[Start of Attachment]
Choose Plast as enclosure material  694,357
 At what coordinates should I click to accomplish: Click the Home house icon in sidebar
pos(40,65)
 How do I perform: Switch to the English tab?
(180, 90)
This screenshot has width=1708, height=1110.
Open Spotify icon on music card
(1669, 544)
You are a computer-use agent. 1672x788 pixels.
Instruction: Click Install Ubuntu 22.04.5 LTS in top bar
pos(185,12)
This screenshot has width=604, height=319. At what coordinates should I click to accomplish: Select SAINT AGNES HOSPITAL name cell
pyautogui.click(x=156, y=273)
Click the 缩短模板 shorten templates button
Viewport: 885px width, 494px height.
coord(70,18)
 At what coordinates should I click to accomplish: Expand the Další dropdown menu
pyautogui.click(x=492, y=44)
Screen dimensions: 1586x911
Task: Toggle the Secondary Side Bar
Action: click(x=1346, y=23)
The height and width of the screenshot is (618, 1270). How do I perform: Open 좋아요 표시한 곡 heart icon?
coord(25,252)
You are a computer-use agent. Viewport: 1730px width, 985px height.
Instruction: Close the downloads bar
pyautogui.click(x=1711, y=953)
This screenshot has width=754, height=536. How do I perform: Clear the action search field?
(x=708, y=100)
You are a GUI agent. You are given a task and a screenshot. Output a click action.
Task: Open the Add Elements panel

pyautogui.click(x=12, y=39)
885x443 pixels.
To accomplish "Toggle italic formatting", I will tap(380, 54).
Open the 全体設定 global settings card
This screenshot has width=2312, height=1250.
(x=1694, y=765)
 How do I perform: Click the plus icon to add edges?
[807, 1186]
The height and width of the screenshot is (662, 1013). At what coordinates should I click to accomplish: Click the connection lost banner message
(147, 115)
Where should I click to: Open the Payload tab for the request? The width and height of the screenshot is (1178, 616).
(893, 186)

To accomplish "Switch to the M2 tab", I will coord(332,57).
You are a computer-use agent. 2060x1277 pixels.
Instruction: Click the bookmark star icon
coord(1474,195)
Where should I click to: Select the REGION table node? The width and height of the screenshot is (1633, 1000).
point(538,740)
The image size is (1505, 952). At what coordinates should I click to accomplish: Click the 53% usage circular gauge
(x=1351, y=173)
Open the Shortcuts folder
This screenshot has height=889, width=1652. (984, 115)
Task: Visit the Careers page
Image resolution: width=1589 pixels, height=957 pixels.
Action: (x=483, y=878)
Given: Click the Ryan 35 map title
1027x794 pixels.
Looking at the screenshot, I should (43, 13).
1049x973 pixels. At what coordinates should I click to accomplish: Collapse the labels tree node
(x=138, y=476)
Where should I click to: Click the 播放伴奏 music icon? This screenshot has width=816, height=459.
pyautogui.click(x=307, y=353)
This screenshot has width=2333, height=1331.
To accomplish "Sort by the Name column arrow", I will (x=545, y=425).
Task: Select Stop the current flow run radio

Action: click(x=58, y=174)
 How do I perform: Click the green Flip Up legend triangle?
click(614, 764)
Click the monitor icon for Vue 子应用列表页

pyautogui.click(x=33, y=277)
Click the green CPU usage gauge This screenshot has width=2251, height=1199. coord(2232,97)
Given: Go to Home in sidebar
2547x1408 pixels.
[End of Attachment]
WHAT YOU ARE ASKED TO DO |
The full set of entries must be transcribed exactly.

REPLY TO THE EXERCISE |
Choose Plast as enclosure material  694,357
 At what coordinates should I click to accomplish: Click the Home house icon in sidebar
pos(40,65)
 How do I perform: Switch to the English tab?
(180, 90)
This screenshot has width=1708, height=1110.
Open Spotify icon on music card
(1669, 544)
You are a computer-use agent. 1672x788 pixels.
Instruction: Click Install Ubuntu 22.04.5 LTS in top bar
pos(185,12)
This screenshot has width=604, height=319. At what coordinates should I click to accomplish: Select SAINT AGNES HOSPITAL name cell
pyautogui.click(x=156, y=273)
Click the 缩短模板 shorten templates button
Viewport: 885px width, 494px height.
coord(70,18)
 At what coordinates should I click to accomplish: Expand the Další dropdown menu
pyautogui.click(x=492, y=44)
Screen dimensions: 1586x911
Task: Toggle the Secondary Side Bar
Action: click(x=1346, y=23)
The height and width of the screenshot is (618, 1270). How do I perform: Open 좋아요 표시한 곡 heart icon?
coord(25,252)
You are a computer-use agent. Viewport: 1730px width, 985px height.
Instruction: Close the downloads bar
pyautogui.click(x=1711, y=953)
This screenshot has width=754, height=536. How do I perform: Clear the action search field?
(x=708, y=100)
You are a GUI agent. You are given a task and a screenshot. Output a click action.
Task: Open the Add Elements panel

pyautogui.click(x=12, y=39)
885x443 pixels.
To accomplish "Toggle italic formatting", I will tap(380, 54).
Open the 全体設定 global settings card
This screenshot has width=2312, height=1250.
(x=1694, y=765)
 How do I perform: Click the plus icon to add edges?
[807, 1186]
The height and width of the screenshot is (662, 1013). At what coordinates should I click to accomplish: Click the connection lost banner message
(147, 115)
Where should I click to: Open the Payload tab for the request? The width and height of the screenshot is (1178, 616).
(893, 186)

To accomplish "Switch to the M2 tab", I will coord(332,57).
You are a computer-use agent. 2060x1277 pixels.
Instruction: Click the bookmark star icon
coord(1474,195)
Where should I click to: Select the REGION table node? The width and height of the screenshot is (1633, 1000).
point(538,740)
The image size is (1505, 952). At what coordinates should I click to accomplish: Click the 53% usage circular gauge
(x=1351, y=173)
Open the Shortcuts folder
This screenshot has height=889, width=1652. (984, 115)
Task: Visit the Careers page
Image resolution: width=1589 pixels, height=957 pixels.
Action: (x=483, y=878)
Given: Click the Ryan 35 map title
1027x794 pixels.
Looking at the screenshot, I should (43, 13).
1049x973 pixels. At what coordinates should I click to accomplish: Collapse the labels tree node
(x=138, y=476)
Where should I click to: Click the 播放伴奏 music icon? This screenshot has width=816, height=459.
pyautogui.click(x=307, y=353)
This screenshot has width=2333, height=1331.
To accomplish "Sort by the Name column arrow", I will (x=545, y=425).
Task: Select Stop the current flow run radio

Action: click(x=58, y=174)
 How do I perform: Click the green Flip Up legend triangle?
click(614, 764)
Click the monitor icon for Vue 子应用列表页

pyautogui.click(x=33, y=277)
Click the green CPU usage gauge This screenshot has width=2251, height=1199. coord(2232,97)
Given: Go to Home in sidebar
2547x1408 pixels.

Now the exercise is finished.